The department said through the media it wants to take the children back to Harare and then allow Zimbabwe to ask authorities to trace the parents.

But Chitando argues that the Trafficking Act requires that authorities need to trace the parents before repatriation and the department is behaving unlawfully. "More significantly‚ tracing efforts are pointless. We already know where the parents are."

Parents also have to be given the chance to repatriate the children themselves in line with the law‚ he argues.

The department of Social Development argues back that the parents are not who they say they are: "It is inconceivable that the parents want this court to believe and accept that it is okay to have your child transported with 20 or so strangers [...] in one truck from as far as Beit Bridge to Cape Town."

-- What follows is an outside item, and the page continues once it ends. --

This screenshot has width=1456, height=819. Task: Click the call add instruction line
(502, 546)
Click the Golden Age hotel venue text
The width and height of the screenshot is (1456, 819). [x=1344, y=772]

Chitando has provided documentation to prove that the parents are in fact who they say they are and argues that it is in a child's best interest to be with its parents.

"For an infant‚ there is no better 'care arrangement' than with the biological parent. The biological parents are in Cape Town."

The office of the family advocate is expected to hand in a report on Friday about the parents' suitability to look after their children. The advocate was forced to get involved after Chitando secured an order in February for him to do so.